## [Esercizi]
1. Elenca tutte le squadre di calcio nominate nell'intervista a Ricky Buscaglia.
2. Prosegui l'intervista al telecronista Ricky Buscaglia dopo l'ultima frase riportata.

++++ Brano fornito ++++

Esclusiva-Ricky Buscaglia: “Mazzarri è un gigante. Luis Enrique è quasi un rivoluzionario”

Il telecronista di Mediaset Premium Ricky Buscaglia ha concesso un’intervista esclusiva a Soccermagazine.it. Ha parlato innanzitutto del suo mestiere per poi discorrere del calcio giocato, di serie A e B.

Ricky Buscaglia fonte foto: profilo Facebook

Ricordi la tua prima tele/radio cronaca?
La prima radiocronaca onestamente no. Sicuramente una partita del Lecco in serie C, credo contro la Spal, negli anni Novanta. La prima telecronaca sì: Reggina-Cagliari 3-2 del 2004.

Come ti è nata questa passione?
Intanto mi sono ritrovato in casa un padre giornalista radiofonico. E poi da bambino ascoltavo “Tutto il calcio minuto per minuto”. Ero affascinato dalle voci di Ciotti e di Ameri. D’inverno mi inventavo improbabili trasmissioni radiofoniche: emulavo i giornalisti Rai, cercando pure di imitarne le voci, registravo tutto. D’estate giocavo in strada, commentando le azioni e sbagliando gol davanti alla porta. Quel che si dice un’infanzia difficile…

A chi ti sei ispirato?
Un po’ a tutti, non sono cresciuto con un solo telecronista mito. Anche se credo che il magnetismo di Federico Buffa non ce l’abbia nessuno.

Un consiglio per chi vuole fare il tuo mestiere
Veramente mi sento ancora in fase di crescita, mi pare presto per dare consigli. Posso solo dire che secondo me questo è un mestiere in cui occorre sbucciarsi le ginocchia. La teoria conta relativamente. Si impara lavorando, specialmente in ambienti piccoli dove ti ritrovi a fare tutto.

++++ Materiale raccolto ++++

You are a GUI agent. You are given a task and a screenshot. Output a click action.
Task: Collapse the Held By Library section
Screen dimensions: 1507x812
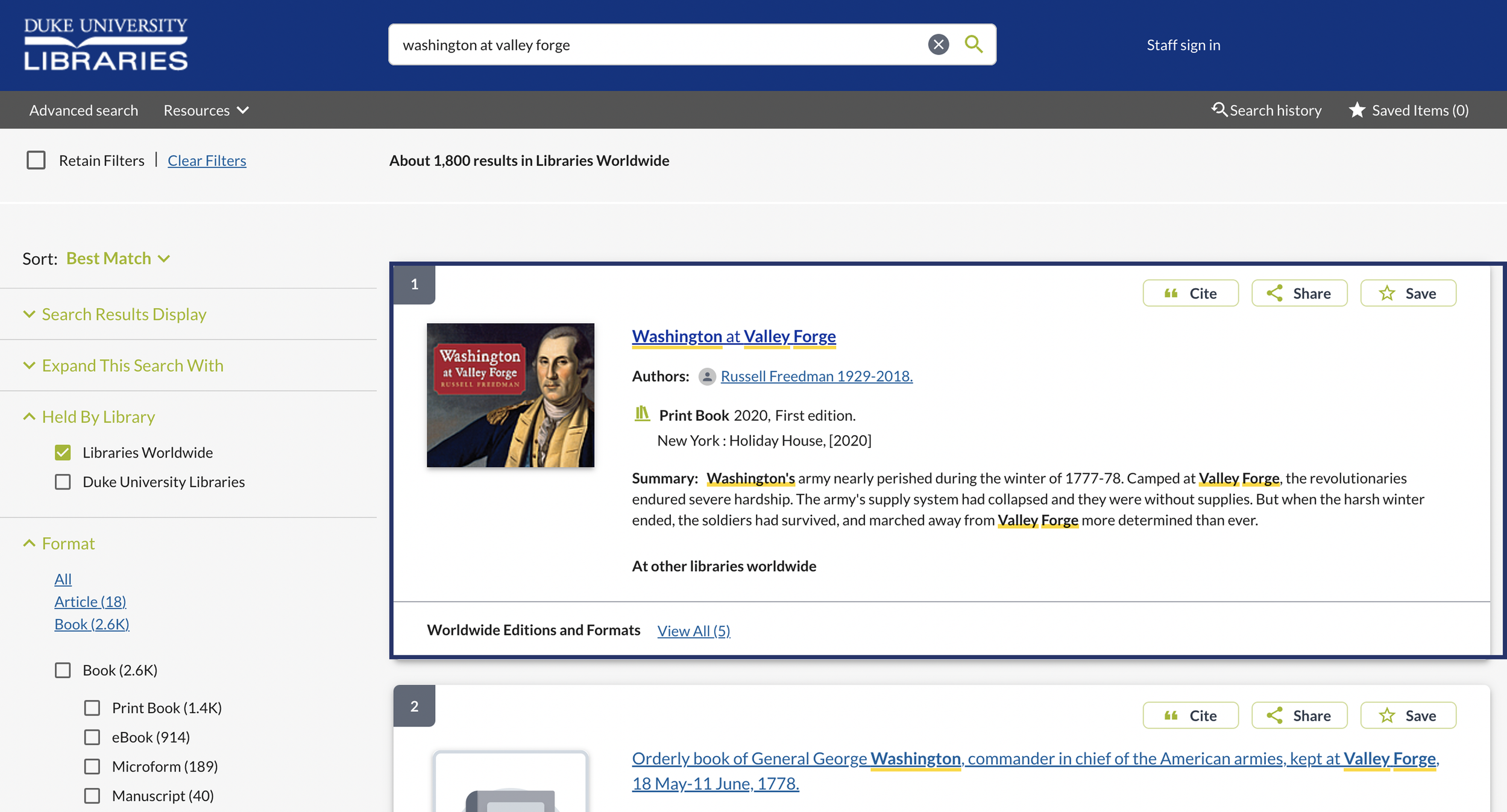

++++

## [Le risposte]
1. Lecco, Spal, Reggina, Cagliari

2.
Passiamo al calcio giocato. In questi giorni è stato il compleanno di Luis Nazario da Lima Ronaldo. In una tua personale classifica dove lo collochi tra i bomber più forti di sempre?
Il Ronaldo di Barcellona e dell’Inter era impressionante. Con un paio di colleghi ogni tanto giochiamo a costruire la formazione ideale con i giocatori che abbiamo visto dal vivo. Pensa che tridente: Maradona dietro a Van Basten e Ronaldo. Non si scende nemmeno in campo…

Ritieni che il Napoli quest’anno lotterà ancora per grandi traguardi?
Ha idee chiare, è in crescita costante, Mazzarri è un gigante e c’è grande entusiasmo. Penso che giocare per il Napoli in questo momento debba dare davvero gran gusto. Ma spesso l’ultimo scalino é il più duro da salire. Forse per lo scudetto è presto, ma centrare almeno il terzo posto è un obiettivo credibile. E considerando la concorrenza non sarebbe niente male.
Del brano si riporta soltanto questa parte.